Да, у нее было много жизненной энергии, веры в завтрашний день.
Одного только Волдис не мог понять: как эта смелая девушка, которая так самостоятельно рассуждала о жизни, могла дружить с тем сухопарым парнем. Почти каждый день он их видел вместе. Чем мог прельстить ее этот задира, пьяница, драчун, завсегдатай полицейских участков? Волдис не хотел быть нескромным и избегал разговоров на эту тему. Лаума тоже никогда не вспоминала об этом.
Однажды вечером Волдис, как всегда, возвращался с работы вместе с Лаумой, и парень встретил их на полпути к дому. Он вышел встречать Лауму и ждал ее на углу улицы, пожевывая папиросу. Недоверчиво покосившись на Волдиса, он сделал вид, что не замечает его и, подойдя к ним, принялся рассказывать Лауме содержание какого-то ковбойского фильма, который он вчера видел в «Маске»[31]. Лаума почувствовала неловкость создавшегося положения и заметила, что Волдис намеренно отстает от них на несколько шагов.
— Позвольте вас познакомить! — решилась она, обращаясь к обоим.
Сухопарого звали Альфонс Эзеринь. Волдис сдержанно пожал небрежно протянутую руку и продолжал молчать. Эзеринь был не так уж молод и отслужил свой срок в армии года два тому назад. Курить он начал с десяти лет, с тринадцати стал постоянным потребителем спиртных напитков, а после пятнадцати познакомился с проститутками. В двадцать пять лет он напоминал худощавого подростка, этот Эзеринь, которому мать при крещении дала испанское имя.

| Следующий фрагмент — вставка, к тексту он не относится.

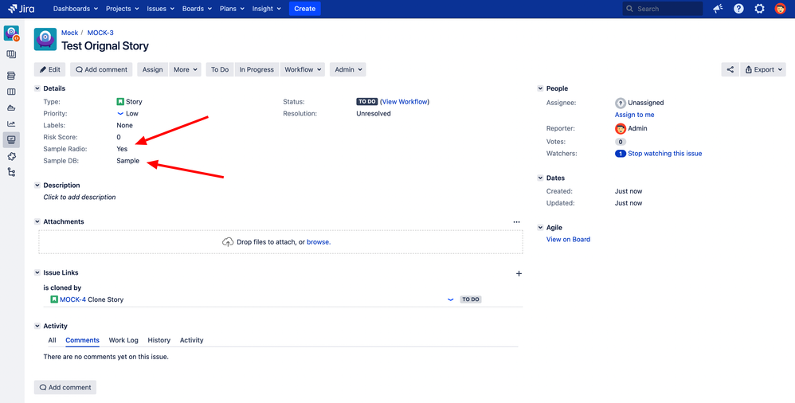Collapse the Details section
Viewport: 795px width, 403px height.
pos(37,88)
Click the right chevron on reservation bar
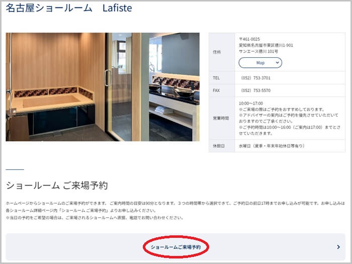This screenshot has width=352, height=264. point(338,247)
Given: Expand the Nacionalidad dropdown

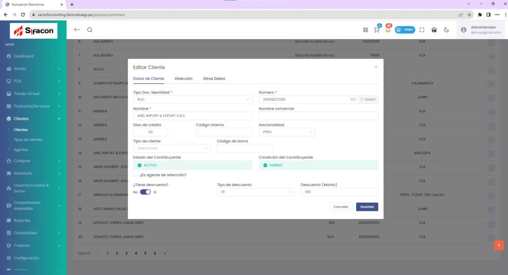Looking at the screenshot, I should coord(287,132).
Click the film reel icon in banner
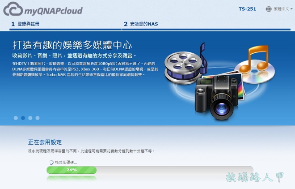This screenshot has height=189, width=295. 185,65
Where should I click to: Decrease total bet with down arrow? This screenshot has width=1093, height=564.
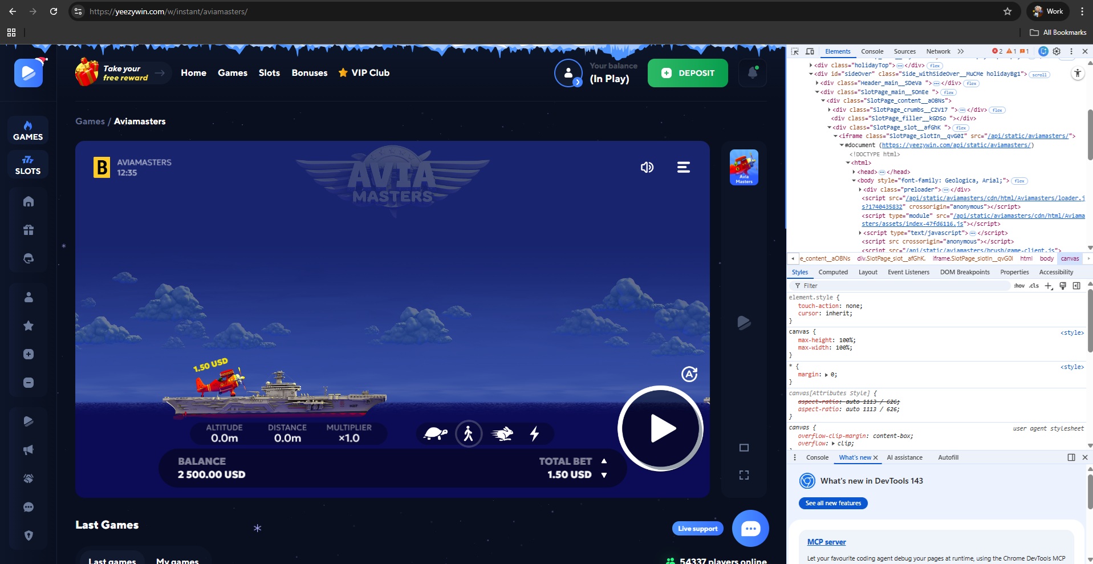pos(604,474)
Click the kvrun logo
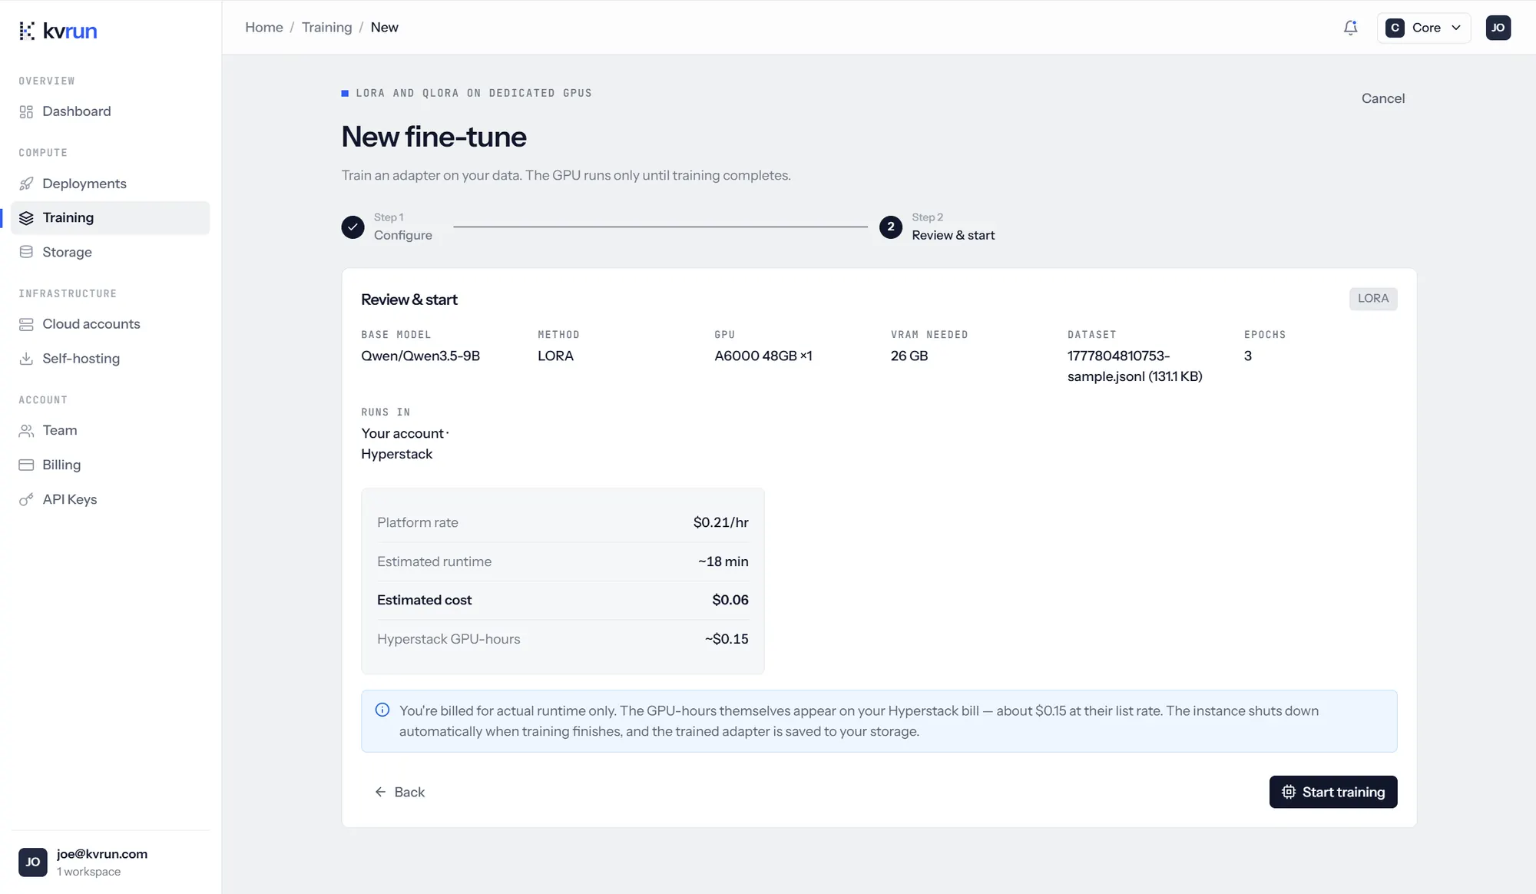1536x894 pixels. point(58,31)
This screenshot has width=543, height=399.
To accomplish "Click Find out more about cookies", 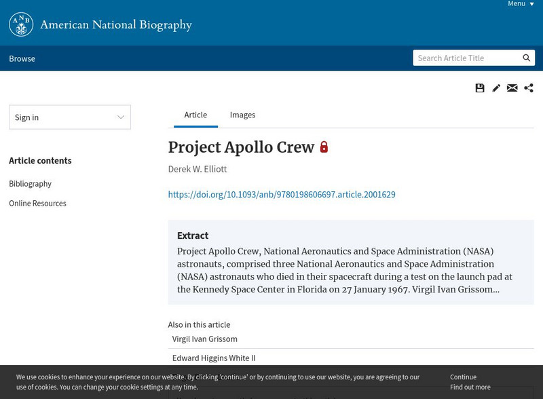I will (470, 387).
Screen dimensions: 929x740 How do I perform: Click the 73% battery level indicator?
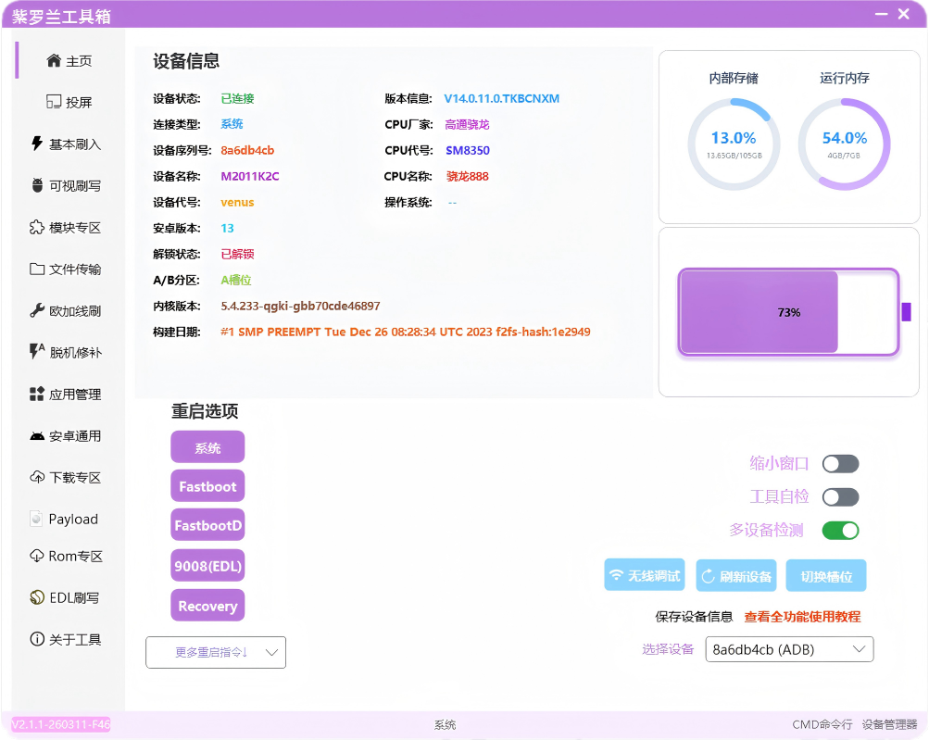coord(788,312)
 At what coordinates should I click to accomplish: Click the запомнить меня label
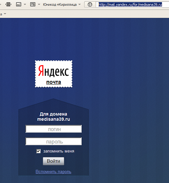tap(59, 151)
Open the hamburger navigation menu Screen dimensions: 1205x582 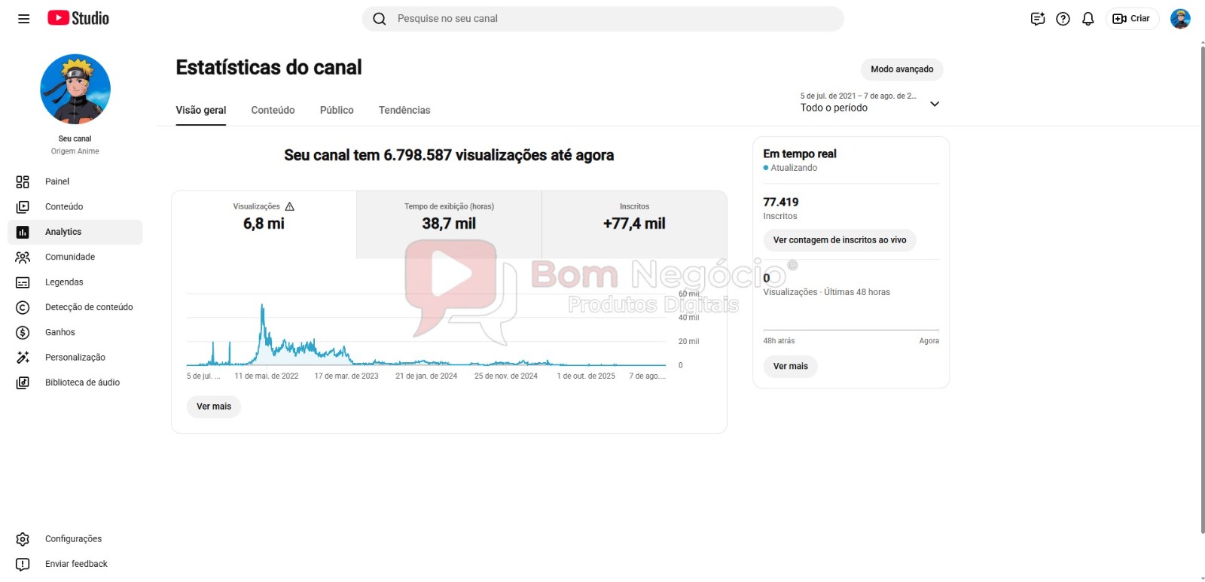24,19
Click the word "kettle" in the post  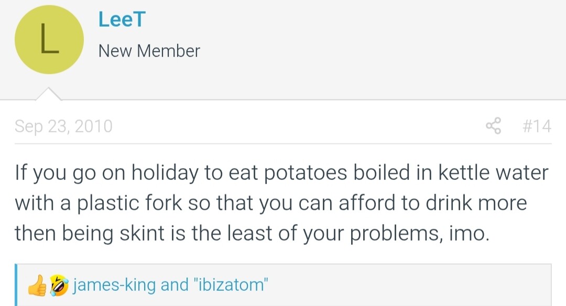point(464,172)
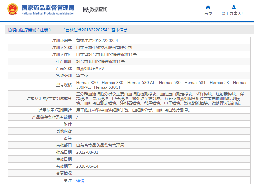
Task: Click the 国家药品监督管理局 site title
Action: [x=48, y=7]
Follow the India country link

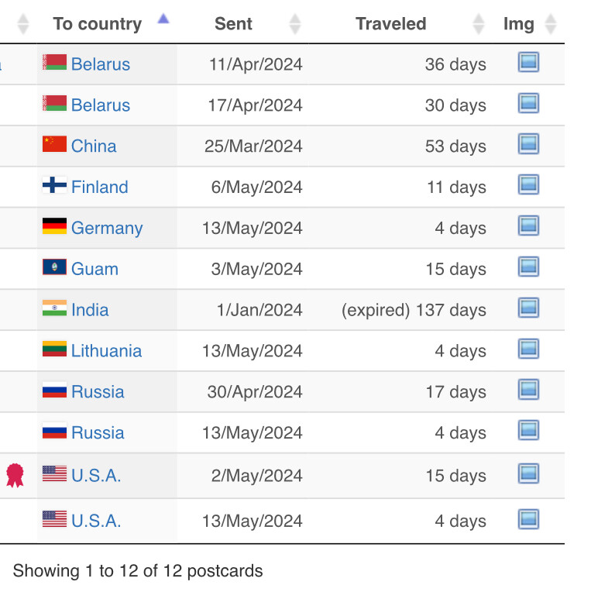tap(90, 310)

Одно время он увлекался ковбоями, детективными фильмами и романами Уоллеса[32]. Его идеалом был татуированный моряк, и у него самого татуировка была на самых заметных местах: на верхней части груди, на запястьях, на тыльной стороне ладоней. Он мог курить без перерыва, был знаком со всеми видами дешевых напитков, начиная с «головы мертвеца» и кончая разбавленным и неразбавленным спиртом, раза два он пробовал даже пить денатурат. Он говорил на малопонятном жаргоне, вставляя в каждую фразу несколько русских или немецких слов с латышскими окончаниями. Его друзья были «форсистые ребята», которые не «дрейфили», за каждый малейший пустяк устраивали «вселенскую смазь», пускали в ход кастеты, финки и знали назубок соответствующие статьи уголовного кодекса.
Сейчас ему приходилось подавлять в себе горячее желание «взять на мушку» этого высокого портового рабочего, с которым Лаума его познакомила. Присутствие Лаумы не позволяло ему выложить весь известный ему хулиганский лексикон. Эзеринь стал сдержанным и холодным, временами даже пренебрежительным, разговаривал только с Лаумой, и если Волдис иногда вставлял слово, Эзеринь не обращал на него внимания и продолжал разговор, как будто ничего не слышал.
— Старик сегодня вечером дома? — спросил он, когда они подошли к воротам дома Лаумы.